> _Stored data_
######
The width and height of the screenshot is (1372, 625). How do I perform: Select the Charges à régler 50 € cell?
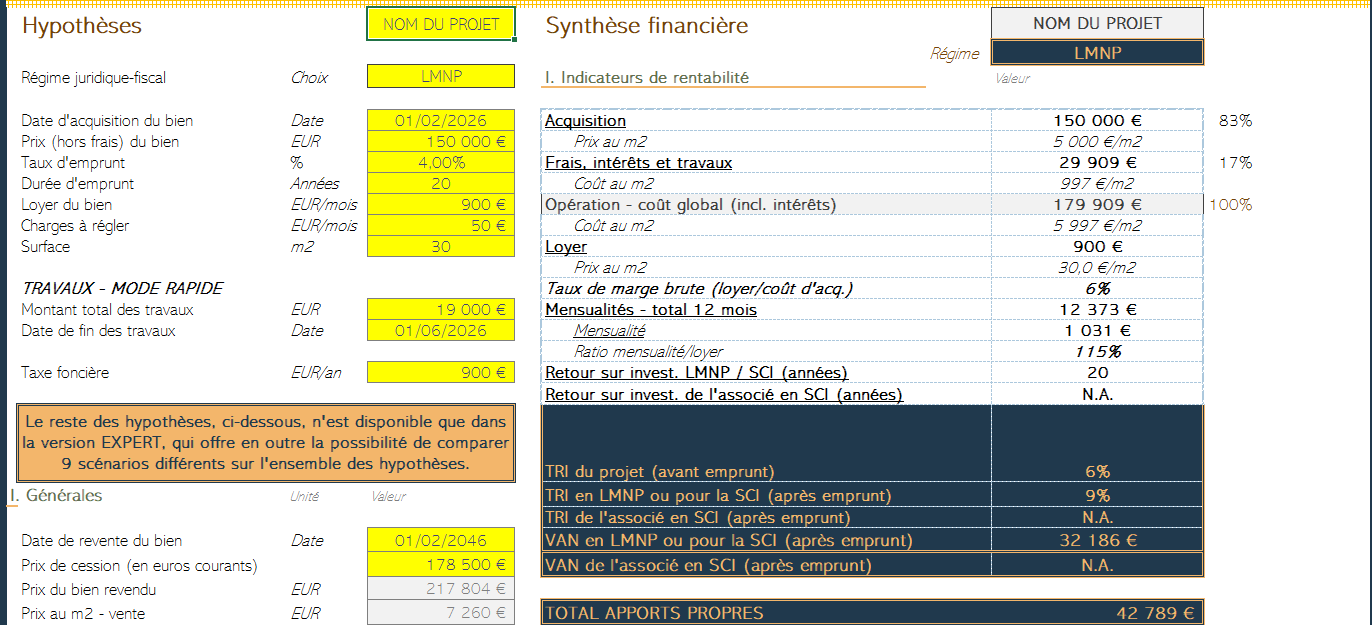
######
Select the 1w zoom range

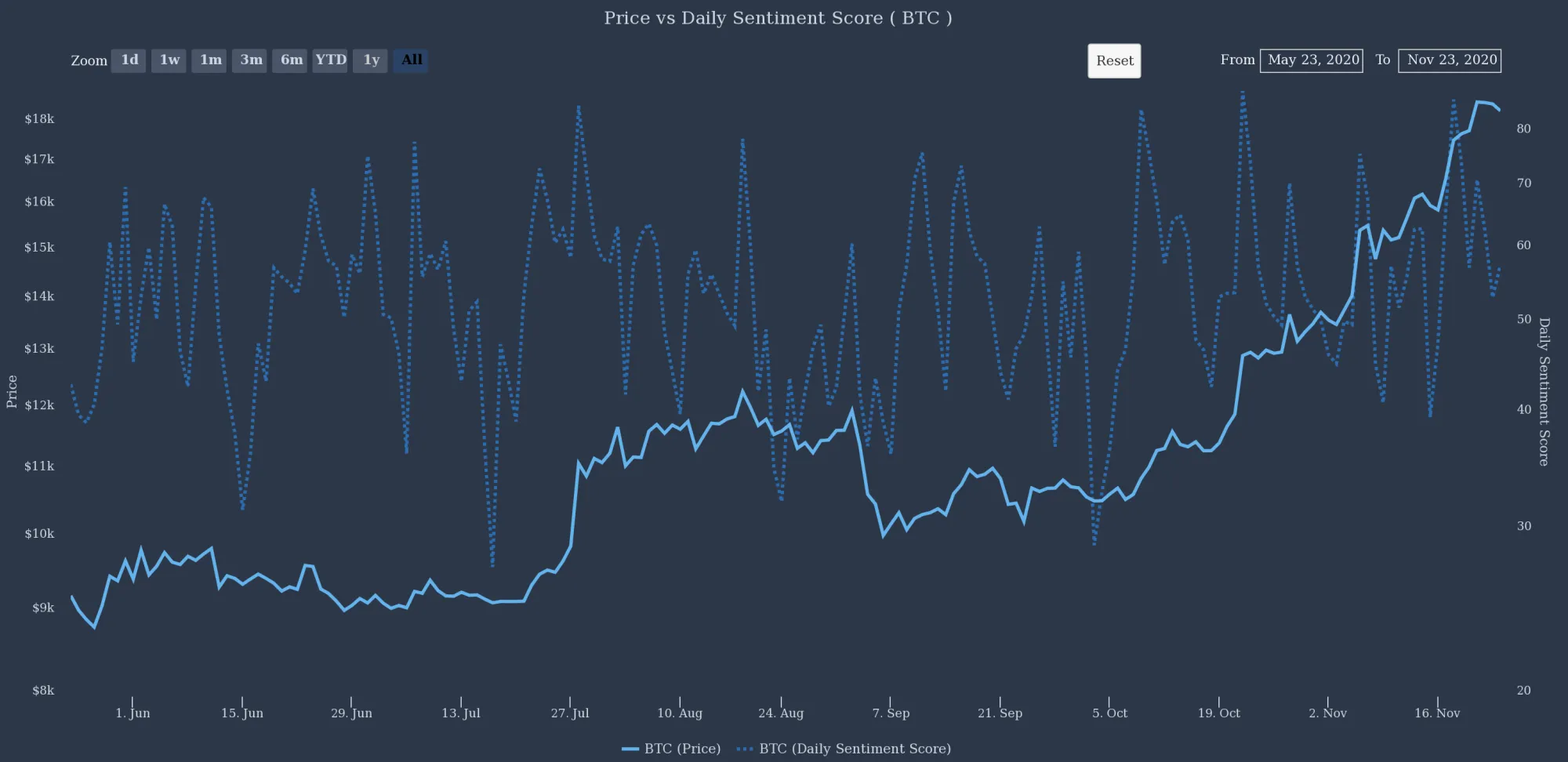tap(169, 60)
######
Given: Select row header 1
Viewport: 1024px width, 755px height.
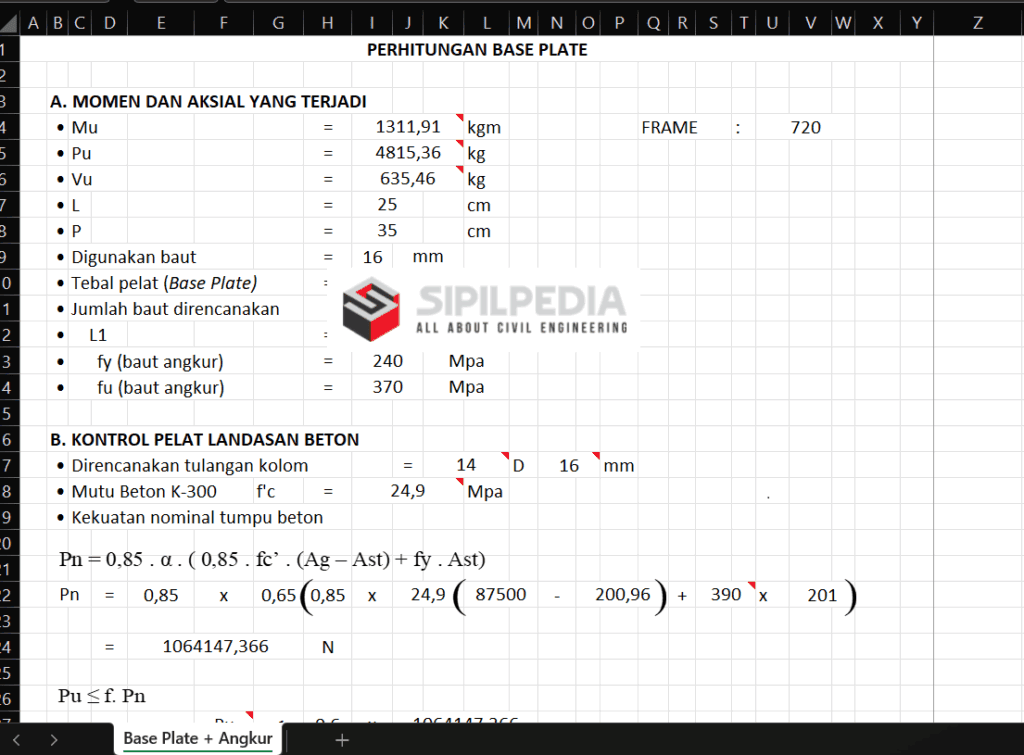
######
> _What the task requires_
Lines of the listing above that contain the word "width" must all be copied.

> _Solution below_
The width and height of the screenshot is (1372, 625). How do I perform: Select the Charges à régler 50 € cell?
Viewport: 1024px width, 755px height.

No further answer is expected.